#### READING TEXT:
* BEGIN *
[Reassociate] Conserve nsw/nuw flags when factoring out

When transforming, e.g, A*A+A*B*C+D into A*(A+B*C)+D, we can set the
factored out mul to have nuw/nsw iff all of the adds and muls had this
flag set.

Author: joe-rivos

llvm/include/llvm/Transforms/Scalar/Reassociate.h

@@ -119,9 +119,11 @@ class ReassociatePass : public PassInfoMixin<ReassociatePass> {
                        SmallVectorImpl<reassociate::ValueEntry> &Ops,
                        reassociate::OverflowTracking Flags);
   Value *OptimizeExpression(BinaryOperator *I,
-                            SmallVectorImpl<reassociate::ValueEntry> &Ops);
+                            SmallVectorImpl<reassociate::ValueEntry> &Ops,
+                            reassociate::OverflowTracking Flags);
   Value *OptimizeAdd(Instruction *I,
-                     SmallVectorImpl<reassociate::ValueEntry> &Ops);
+                     SmallVectorImpl<reassociate::ValueEntry> &Ops,
+                     reassociate::OverflowTracking Flags);
   Value *OptimizeXor(Instruction *I,
                      SmallVectorImpl<reassociate::ValueEntry> &Ops);
   bool CombineXorOpnd(BasicBlock::iterator It, reassociate::XorOpnd *Opnd1,

llvm/lib/Transforms/Scalar/Reassociate.cpp

@@ -1174,16 +1174,21 @@ Value *ReassociatePass::RemoveFactorFromExpression(Value *V, Value *Factor) {
 ///
 /// Ops is the top-level list of add operands we're trying to factor.
 static void FindSingleUseMultiplyFactors(Value *V,
-                                         SmallVectorImpl<Value*> &Factors) {
+                                         SmallVectorImpl<Value *> &Factors,
+                                         bool &AllNUW, bool &AllNSW) {
   BinaryOperator *BO = isReassociableOp(V, Instruction::Mul, Instruction::FMul);
   if (!BO) {
     Factors.push_back(V);
     return;
   }
 
+  if (isa<OverflowingBinaryOperator>(BO)) {
+    AllNUW &= BO->hasNoUnsignedWrap();
+    AllNSW &= BO->hasNoSignedWrap();
+  }
   // Otherwise, add the LHS and RHS to the list of factors.
-  FindSingleUseMultiplyFactors(BO->getOperand(1), Factors);
-  FindSingleUseMultiplyFactors(BO->getOperand(0), Factors);
+  FindSingleUseMultiplyFactors(BO->getOperand(1), Factors, AllNUW, AllNSW);
+  FindSingleUseMultiplyFactors(BO->getOperand(0), Factors, AllNUW, AllNSW);
 }
 
 /// Optimize a series of operands to an 'and', 'or', or 'xor' instruction.
* END *
#### PROVIDED INFORMATION:
* BEGIN *
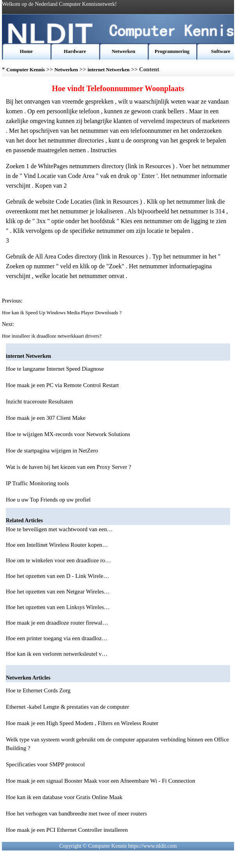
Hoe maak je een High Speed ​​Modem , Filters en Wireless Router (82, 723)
* END *
* BEGIN *
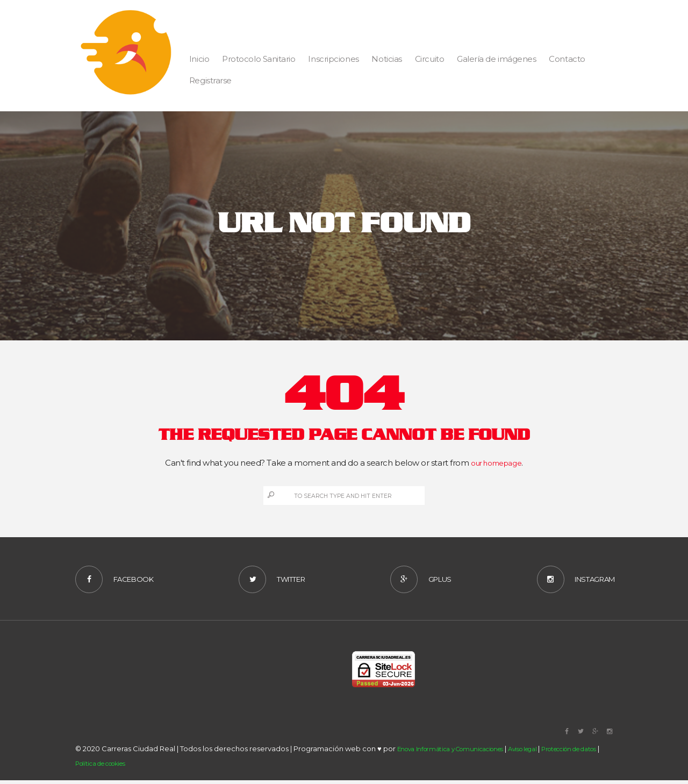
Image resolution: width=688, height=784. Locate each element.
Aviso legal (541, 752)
* END *
#### WRITTEN REQUEST 1:
In the Reassociate patch above, rewrite the paragraph beginning "When transforming, e.g," as one shorter sentence that keeps its main facts.
#### WRITTEN REQUEST 2:
In the Reassociate patch above, which two new parameters does the change add to FindSingleUseMultiplyFactors?

#### RESPONSE 1:
When an expression such as A*A+A*B*C+D is rewritten as A*(A+B*C)+D, the factored-out mul can receive nuw/nsw only if every one of the adds and muls had that flag set.

#### RESPONSE 2:
The two new parameters are bool &AllNUW and bool &AllNSW.